For consumers, inflation made this year a rough one.
Still, major economic developments took shape in remote areas of the state and some housing projects took big steps forward.
At the same time, an influx of people to the state during the pandemic has helped offset workforce shortages, and nonfarm job levels reached an all-time high in October.
The largest investment announced by far this year was a staggering $4.4 billion plan to make cleaner jet fuel using biomass in Aroostook County. DG Fuels, a Washington, DC-based startup, will build its plant on 1,240 acres of land in Limestone on land owned by the Loring Development Authority.
The new business could bring an economic boost to a part of Aroostook County that desperately needs it. DG Fuels plans to create 650 permanent jobs and 2,300 during construction, which it plans to begin in 2024.
It would be Aroostook County’s second major aerospace business following the September announcement that VALT Enterprizes plans to build a $4.5 million rocket research center in Presque Isle.
Loring officials hope the fuel project will lead to more sustainable economic development at the former air force base.
“Any project of this magnitude is bound to have economic spinoffs that we can only imagine at this point,” Loring Development Authority President and CEO Carl Flora said when DG Fuels the land lease in November.
The ambitious DG Fuels plan hinges on being able to produce a type of fuel that is still being tested and has never been produced at high volumes. The company still is looking for investors for the plant, and must build out critical infrastructure, including a rail system and pipelines from Limestone to Searsport, some 200 miles away.
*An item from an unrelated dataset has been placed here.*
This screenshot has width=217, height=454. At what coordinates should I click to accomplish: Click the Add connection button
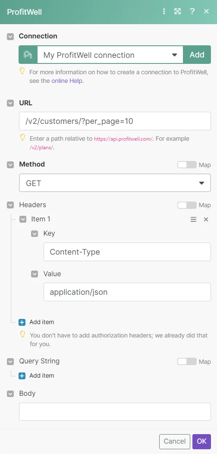tap(197, 55)
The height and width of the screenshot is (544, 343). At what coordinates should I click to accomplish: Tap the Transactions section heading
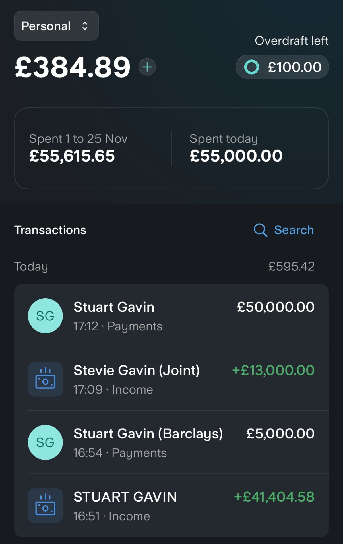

It is also trying to get a similar plant near New Orleans financed and running by next summer.
Another out-of-state entrepreneur is investing in Maine with plans to turn a former sawmill in Bingham into a plywood factory that eventually could employ 100 people but still needs to find enough funding to get the equipment up and running.
Chicago businessman Charlie Martin, who has several decades of experience in the forestry industries in the U.S. and Canada, plans to get the factory, called Maine Plywood USA, operational by next spring. The goal is to use Maine’s abundant supply of poplar and red maple trees to provide the country with plywood to lay under flooring.
The project could have a significant impact on Somerset County, Christian Savage, executive director of the Somerset Economic Development Corp., said earlier about the planned project.
“He was looking to replace foreign imports with Maine-made products and to create a new market for poplar,” Savage said.
The potential for 100 direct jobs at the mill is important, Savage said, because it could support another 500 indirect jobs for Somerset County, which generally has an unemployment rate about 2 percentage points higher than the state’s average. The town of 866 in 2020 has long been losing population, down 6 percent from the previous decade.
This year also saw prices for homes and apartments hit record highs, a trend that exacerbated the shortage of affordable housing to the point of affecting the ability of businesses to hire workers. An effort made public recently could help relieve the rental shortage. Portland developers said they plan to add 804 mixed-use rental units, including multi-family ones.
Port Property Management and West Bayside Partners LLC, which have submitted basic plans to the city, are proposing to develop the housing on properties in Portland’s Bayside neighborhood that they acquired in October.
Craig Young, president of the Maine Real Estate and Development Association, said the proposal is the first to emerge since Portland voters approved new affordability and green construction requirements two years ago. It would retain existing commercial space and convert surface-level parking lots into multi-family housing. Garages would be used for parking.
If the plan is approved, it could make a dent in Maine’s 20,000-unit shortage of affordable rentals, more than 2,000 of them in greater Portland.
Another potential plan in its initial stages is to convert the Olde Federal Building, a downtown Augusta architectural icon, into 30 luxury apartments, according to the Kennebec Journal. The Goldman Group, a real estate business based in Boston, is reportedly in the process of buying the building and has submitted a conditional-use application to the planning board for the landmark building, which also will include retail space.
The state also saw substantial federal aid this year for key projects that could boost the economy. Maine is set to receive about $1 billion under the $1.2 trillion federal Infrastructure Investment and Jobs Act.
That includes much-needed broadband. Maine is getting $100 million for high-speed internet across the state. So far, about 59,000 households in Maine out of 221,000 eligible for the Affordable Connectivity Program are enrolled. That cuts internet bills by up to $30 per month or $75 on tribal lands, and has a one-time $100 discount off of a connected device.